▶ **Passage for review**
Content starts
Administered every 6 months, lenacapavir was approved by the FDA in 2022 as ART for adults with HIV infections that are resistant or intolerant to other therapies.

The new study, conducted among cisgender women and adolescents, suggests it may be an effective new PrEP option.

“This is one of the most important results we’ve seen to date in an HIV prevention study,” Mitchell Warren, executive director of the AIDS Vaccine Advocacy Coalition, said in a press release, noting that expanded choice for HIV prevention will help more people find the right option.

Another version of long-acting PrEP, administered every 2 months, is already approved in the U.S.

“Beyond expanded choice, a twice-yearly injection has the potential to transform the way we deliver HIV prevention to people who need and want it most — from an easier-to-follow regimen for individuals to a decreased burden on the health care systems that are stretched to the limit,” Warren said.

The phase 3, double-blind, randomized study compared twice-yearly lenacapavir with Gilead’s once-daily oral PrEP medications — emtricitabine/tenofovir alafenamide fumarate (FTC/TAF) and emtricitabine/tenofovir disoproxil fumarate (FTC/TDF) — among more than 5,300 cisgender and adolescent girls aged 16 to 25 years in 25 sites in South Africa and three sites in Uganda, with participants randomly assigned in a 2:2:1 ratio among the three arms of the study.

Among 2,134 women in the lenacapavir group, there were no new cases of HIV infection, compared with 16 cases among 1,068 women in the FTC/TDF group (1.69 per 100 person-years) and 39 cases among 2,136 women in the FTC/TAF group (2.02 per 100 person-years), according to Gilead.
Content ends
▶ **Provided records**
Content starts
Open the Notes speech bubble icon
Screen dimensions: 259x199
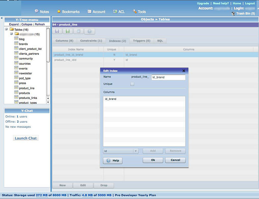36,11
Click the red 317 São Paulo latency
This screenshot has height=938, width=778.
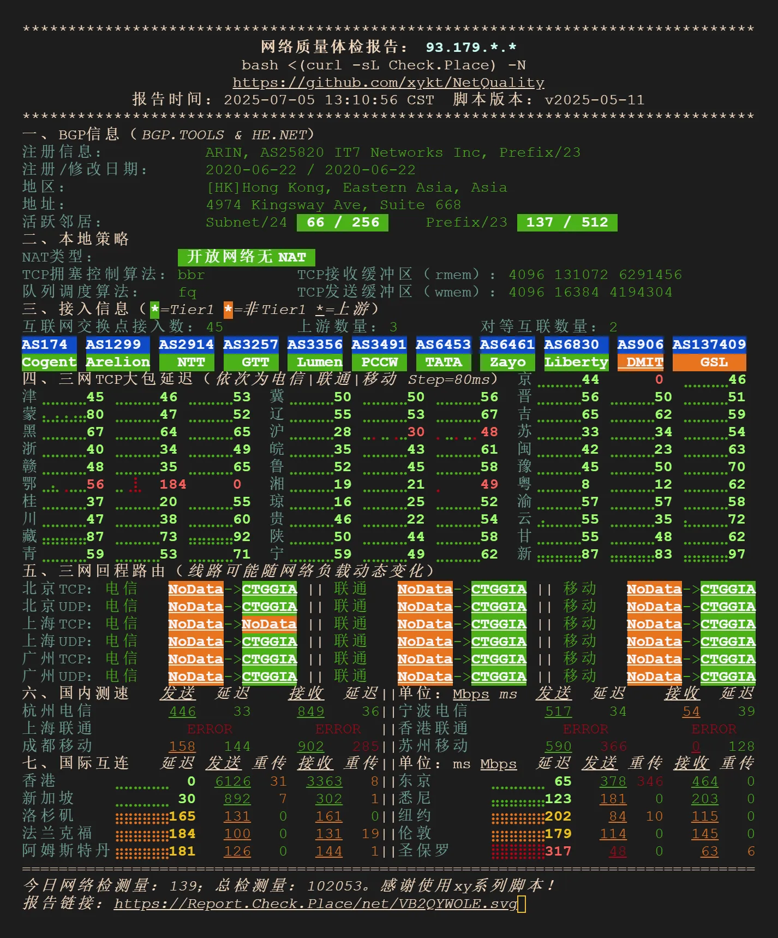(558, 851)
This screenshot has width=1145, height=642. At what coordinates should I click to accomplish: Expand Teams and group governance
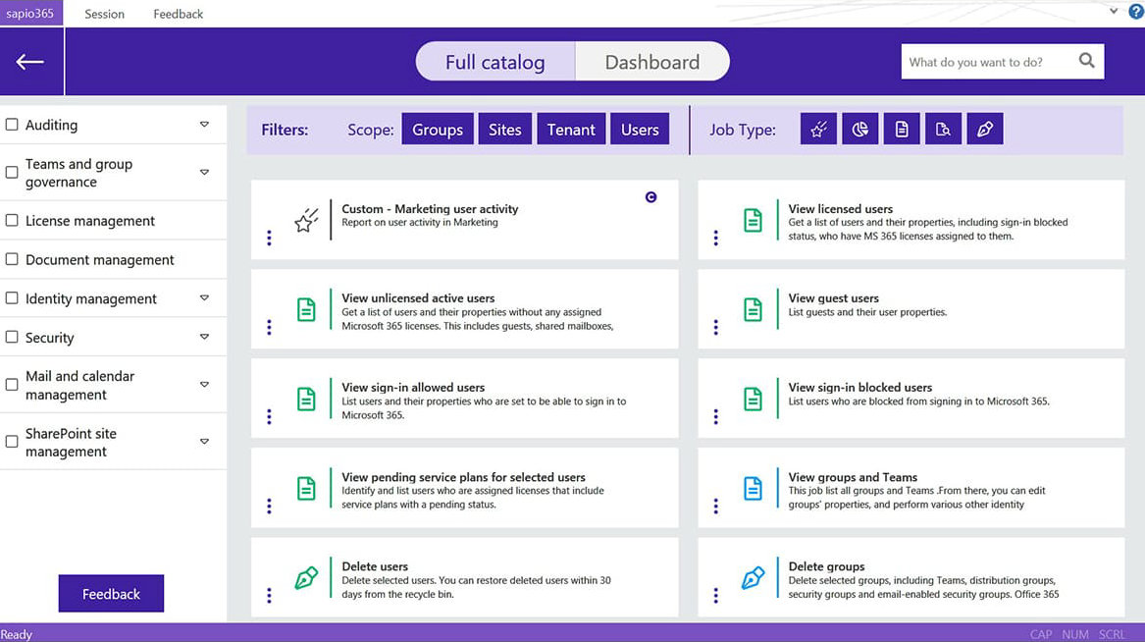pos(204,173)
Content ends
▶ **Task instructions**
(a) Answer these questions from the article on the lenacapavir HIV prevention study:
(i) How often is lenacapavir given?
(ii) In which two countries were the study sites?
(iii) How many new HIV cases were there in the FTC/TAF group?
(b) Carry on writing the article on the lenacapavir HIV prevention study, starting after its last sentence.

▶ **Responses per task**
(a)
(i) Every 6 months.
(ii) South Africa and Uganda.
(iii) 39 cases.

(b)
Studies have shown that PrEP medications are effective for cisgender women — although they have sometimes been left out of PrEP studies. Gilead and AVAC said the twice-yearly formulation may significantly increase their PrEP use.

A separate trial of lenacapavir, PURPOSE 2, is being conducted among cisgender men who have sex with men, transgender men, transgender women and gender nonbinary people in seven countries, with results expected in late 2024, Gilead said.

The said it plans to include results from both studies in its regulatory filings so that lenacapavir can be approved for multiple populations eligible for its use.

“Since oral PrEP was first shown to be safe and effective 14 years ago, the global health community has failed in delivering PrEP at scale and with equity — and we have, therefore, not see the impact that we need,” Warren said. “The lessons from the past are clear and we now must act on them and move with speed, scale and urgency. There can be no excuses moving forward.”